The payment would be used for further education, pensions, starting a business or the deposit on a house: let’s focus on the last of these. My first objection is to giving £10,000 of public money to any 25-year-old as a “right” and without any effort on his or her part – something certainly not available to those “lucky” baby boomers when they were that age. However, assuming the money is used for a deposit on a mortgage (and not to pay off credit card debt or to spend on electronic gizmos and holidays) then £10,000 will not make a great deal of difference.

In London, where the average deposit for a first-time buyer is said to be over £100,000, this amount of money will just about buy a rabbit hutch or a garden shed. Yes, there are parts of Scotland where £10,000 will be enough to secure a mortgage, but the properties involved are likely to be repossessions and/or located in areas in which a lot of young people – particularly middle-class types – might not like to live.

Anyway, the ability to secure a mortgage is not just about finding the deposit. Stung by the high incidence of negative equity, thanks in part to “light touch” regulation before the financial crash that resulted in a loan-to-value rate of up to 125 per cent, banks and building societies are increasingly anxious about the ability of applicants to maintain their repayments over the lifetime of a mortgage.

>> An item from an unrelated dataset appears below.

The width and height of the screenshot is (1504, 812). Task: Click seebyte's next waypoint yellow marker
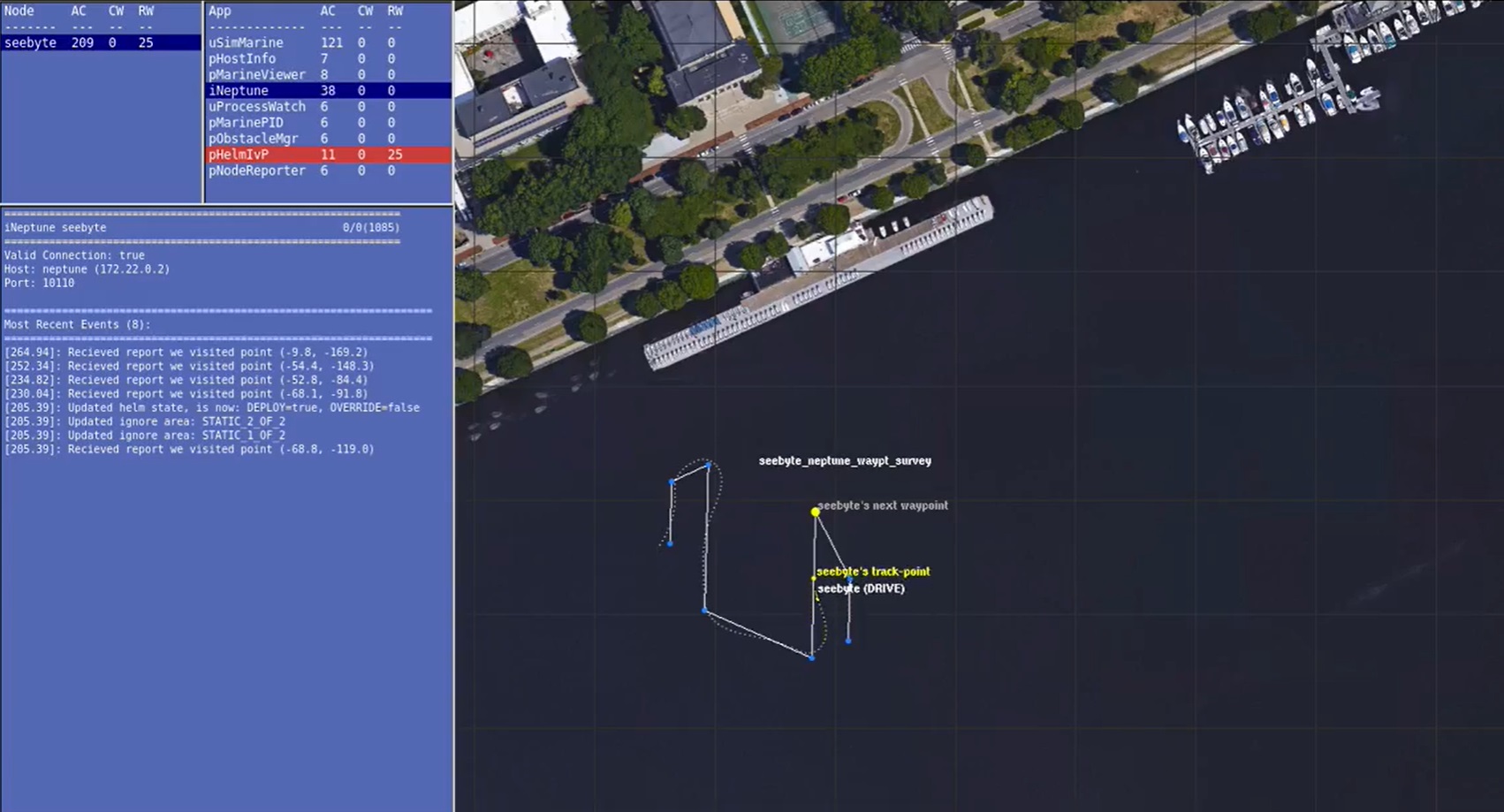coord(815,511)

Added to this is insistence by government on detailed background checks. A friend of mine who has been “fixing” his mortgage for two-or three-year periods rather than stick with the standard variable rate told me that the last time he secured a deal, the amount of box-ticking (and checking of bank statements and utility bills) had increased enormously since his previous agreement just two years before.

Another flaw in the Resolution Foundation proposal is the compulsion aspect. The cost to operate it is estimated at £7 billion a year, while government income from inheritance tax for the last known full year (2016) was £5bn – so more people will pay tax whether they like it or not whereas individuals do have a measure of control over the IHT on their estates after they die.

One such measure is the decision to give gifts above £3,000 a year to children which – if the IHT threshold of £325,000 is breached – will incur IHT of 40 per cent should the provider die within seven years (the rate does drop over that period but it’s a slow process). This leads to the rather unsavoury situation of older parents having to juggle payments to children with the prospects for their own health.

It seems therefore that a more sensible alternative to the Resolution Foundation’s proposal would be to allow parents to give more cash to adult offspring (eg for a mortgage deposit) without the risk of it attracting 40 per cent tax somewhere down the line. This should run in tandem with a substantial increase in building social housing so that young people not fortunate enough to have cash-rich parents still have the prospect of securing a warm, safe and affordable home.